In Summary
  • It has emerged, for example, that out of the 17 shortlisted candidates for the positions, only five were cleared to sit the interviews with the rest turned away.
  • Interestingly, some of the affected teachers had been appointed by TSC to serve as acting principals for the past two years in various stations due to a biting shortage of qualified head teachers.

The Teachers Service Commission (TSC) is in the eye of a storm after it insisted that teachers seeking promotions to secondary school principal positions must possess a Master’s degree.

The candidates were shocked when they turned up at interview centres only to be turned away for failing to meet the new requirement despite having made the shortlist.

TURNED AWAY

It has emerged, for example, that out of the 17 shortlisted candidates for the positions of secondary school principals in Narok, Kericho and Bomet counties, only five were cleared to sit the interviews with the rest turned away.

“Only five of us were cleared to enter Kaplong Boys Secondary School in Sotik constituency, Bomet County, which was the venue of the interviews for those from the South Rift on Friday,” said a candidate who was among those locked out of the interviews.

He added: “TSC should come out and clear the air on why we were shortlisted and invited for the interviews only to be turned away at the gate for lack of Master’s degree certificates.”

The candidates who declined to be named for fear of reprisals said the Master’s requirement had been sneaked into the list of qualifications by TSC as it was not one of the demands when they filled the application forms online.

SPIRIT OF FAIRNESS

Interestingly, some of the affected teachers had been appointed by TSC to serve as acting principals for the past two years in various stations due to a biting shortage of qualified head teachers.

The others were either heads of departments or deputy principals in various institutions.

Kenya Union of Post Primary Education Teachers (Kuppet) and the Kenya National Union of Teachers (Knut) have demanded that the interviews be cancelled and the process be started afresh in the spirit of fairness.

Ms Nancy Macharia, the TSC chief executive, admitted that pertinent issues had been raised by the teachers and trade unions on the matter, which needed to be addressed.

“Concerns have been raised by the teachers, with Kuppet having formally written to TSC on the matter,” said Ms Macharia.

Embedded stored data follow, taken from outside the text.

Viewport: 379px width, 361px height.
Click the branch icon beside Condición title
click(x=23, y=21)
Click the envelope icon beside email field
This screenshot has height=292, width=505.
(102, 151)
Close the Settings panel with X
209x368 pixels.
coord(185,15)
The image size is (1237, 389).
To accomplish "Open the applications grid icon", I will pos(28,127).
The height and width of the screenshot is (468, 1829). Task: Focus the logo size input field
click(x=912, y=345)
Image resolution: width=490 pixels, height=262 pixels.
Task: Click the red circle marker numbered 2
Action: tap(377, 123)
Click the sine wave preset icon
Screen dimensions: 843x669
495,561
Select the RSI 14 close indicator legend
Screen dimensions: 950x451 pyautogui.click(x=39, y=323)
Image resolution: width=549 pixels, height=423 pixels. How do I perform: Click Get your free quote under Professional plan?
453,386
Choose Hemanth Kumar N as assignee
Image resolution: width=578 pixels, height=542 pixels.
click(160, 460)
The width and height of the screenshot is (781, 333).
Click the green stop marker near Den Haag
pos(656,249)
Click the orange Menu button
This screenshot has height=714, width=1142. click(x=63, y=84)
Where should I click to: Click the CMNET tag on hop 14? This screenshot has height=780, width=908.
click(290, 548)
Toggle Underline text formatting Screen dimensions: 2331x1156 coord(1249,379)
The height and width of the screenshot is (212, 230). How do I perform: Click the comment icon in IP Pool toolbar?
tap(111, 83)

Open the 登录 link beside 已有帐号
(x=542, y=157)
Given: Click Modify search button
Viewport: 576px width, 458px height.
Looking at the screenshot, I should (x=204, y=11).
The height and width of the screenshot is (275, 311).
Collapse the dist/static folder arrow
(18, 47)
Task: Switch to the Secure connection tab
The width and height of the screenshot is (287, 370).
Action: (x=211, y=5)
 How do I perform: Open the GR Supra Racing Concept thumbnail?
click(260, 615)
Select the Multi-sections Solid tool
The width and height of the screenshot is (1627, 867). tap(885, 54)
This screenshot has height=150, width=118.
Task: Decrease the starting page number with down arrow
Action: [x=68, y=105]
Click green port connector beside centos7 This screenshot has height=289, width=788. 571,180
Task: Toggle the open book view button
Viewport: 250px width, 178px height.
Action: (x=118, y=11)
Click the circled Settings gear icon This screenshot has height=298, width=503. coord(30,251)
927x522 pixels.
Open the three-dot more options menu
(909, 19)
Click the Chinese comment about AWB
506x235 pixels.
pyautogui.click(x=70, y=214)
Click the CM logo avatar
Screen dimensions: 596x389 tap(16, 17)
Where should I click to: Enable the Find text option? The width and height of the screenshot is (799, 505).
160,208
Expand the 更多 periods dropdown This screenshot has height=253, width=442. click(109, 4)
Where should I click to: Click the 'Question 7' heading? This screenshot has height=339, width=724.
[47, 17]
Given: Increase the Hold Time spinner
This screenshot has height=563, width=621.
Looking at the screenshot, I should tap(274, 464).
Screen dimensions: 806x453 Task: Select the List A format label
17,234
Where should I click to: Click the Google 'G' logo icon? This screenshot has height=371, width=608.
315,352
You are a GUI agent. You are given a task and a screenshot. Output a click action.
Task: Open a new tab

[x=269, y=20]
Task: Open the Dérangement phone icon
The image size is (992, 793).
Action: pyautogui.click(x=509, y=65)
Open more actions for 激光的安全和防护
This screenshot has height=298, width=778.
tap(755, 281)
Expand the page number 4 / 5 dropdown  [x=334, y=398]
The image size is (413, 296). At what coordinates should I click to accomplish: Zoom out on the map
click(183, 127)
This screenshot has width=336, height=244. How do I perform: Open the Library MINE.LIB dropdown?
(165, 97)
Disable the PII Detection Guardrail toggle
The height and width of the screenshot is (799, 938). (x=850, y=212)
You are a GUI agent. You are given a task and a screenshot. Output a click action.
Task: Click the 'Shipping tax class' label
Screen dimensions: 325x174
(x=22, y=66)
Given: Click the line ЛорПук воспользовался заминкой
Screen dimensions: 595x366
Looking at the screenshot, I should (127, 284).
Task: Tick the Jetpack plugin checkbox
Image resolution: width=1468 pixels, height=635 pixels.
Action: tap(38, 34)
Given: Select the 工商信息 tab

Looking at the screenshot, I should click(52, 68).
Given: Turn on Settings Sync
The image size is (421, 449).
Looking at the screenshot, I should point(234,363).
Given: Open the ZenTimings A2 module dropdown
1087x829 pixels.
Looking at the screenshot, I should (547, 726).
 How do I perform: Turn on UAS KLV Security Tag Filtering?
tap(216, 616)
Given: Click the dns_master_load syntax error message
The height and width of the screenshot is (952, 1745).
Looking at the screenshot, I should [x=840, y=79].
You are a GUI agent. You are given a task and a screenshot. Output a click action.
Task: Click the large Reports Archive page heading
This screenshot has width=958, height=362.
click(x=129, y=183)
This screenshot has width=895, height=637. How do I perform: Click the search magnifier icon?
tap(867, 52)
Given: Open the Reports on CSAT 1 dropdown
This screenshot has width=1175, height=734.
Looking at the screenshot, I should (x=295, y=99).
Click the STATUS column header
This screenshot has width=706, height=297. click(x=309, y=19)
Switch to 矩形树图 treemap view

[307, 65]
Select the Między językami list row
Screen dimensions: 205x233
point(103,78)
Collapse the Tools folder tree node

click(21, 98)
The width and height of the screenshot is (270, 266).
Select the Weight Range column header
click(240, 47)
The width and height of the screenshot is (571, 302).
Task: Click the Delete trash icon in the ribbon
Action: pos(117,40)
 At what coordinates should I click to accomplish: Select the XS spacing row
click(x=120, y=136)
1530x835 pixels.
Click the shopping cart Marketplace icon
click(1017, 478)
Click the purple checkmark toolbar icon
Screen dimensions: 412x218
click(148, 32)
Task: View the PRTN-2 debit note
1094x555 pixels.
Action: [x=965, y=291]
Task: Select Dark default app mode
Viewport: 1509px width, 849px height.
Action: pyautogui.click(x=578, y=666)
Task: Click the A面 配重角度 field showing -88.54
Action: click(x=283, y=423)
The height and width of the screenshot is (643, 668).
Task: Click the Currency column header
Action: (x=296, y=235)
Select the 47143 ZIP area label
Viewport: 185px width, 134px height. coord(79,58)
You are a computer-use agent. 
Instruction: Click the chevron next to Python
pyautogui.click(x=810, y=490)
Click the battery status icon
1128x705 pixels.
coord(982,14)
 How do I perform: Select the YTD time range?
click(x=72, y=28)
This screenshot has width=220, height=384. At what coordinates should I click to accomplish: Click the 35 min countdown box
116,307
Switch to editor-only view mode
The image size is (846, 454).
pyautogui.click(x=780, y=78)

She made the admission in a speech read on her behalf by Mr Ibrahim Mumin, the TSC director in-charge of administration during the Kuppet’s national Annual Delegates Conference (ADC) held at Kenyatta University Campus hall in Kitui County.

SOCIAL CONCERNS

“We are faced with a challenge on the discrepancies and the commission is looking at internal instruments to address the issue in an amicable manner,” said Ms Macharia.

Kuppet’s national chairman Omboko Milemba said TSC should shelve the requirement until a clear and agreed policy framework on the matter is developed and rolled out.

Mr Milemba said the teachers’ employer ought to withdraw the demand and conduct the interviews afresh.

“It is important to note that even when one is being picked as a commissioner, there is no requirement for him/her to have a second degree to qualify for the position,” said Mr Milemba.

According to Mr Misori, TSC introduced the career progression guidelines which did not require Master’s degrees.

At the same time, Kuppet wants TSC to conduct transfers of teachers across the country set for this month with a human face.

Mr Misori said the union supported the decision but TSC should put into consideration the age, marital status, health conditions and other social concerns of the teachers.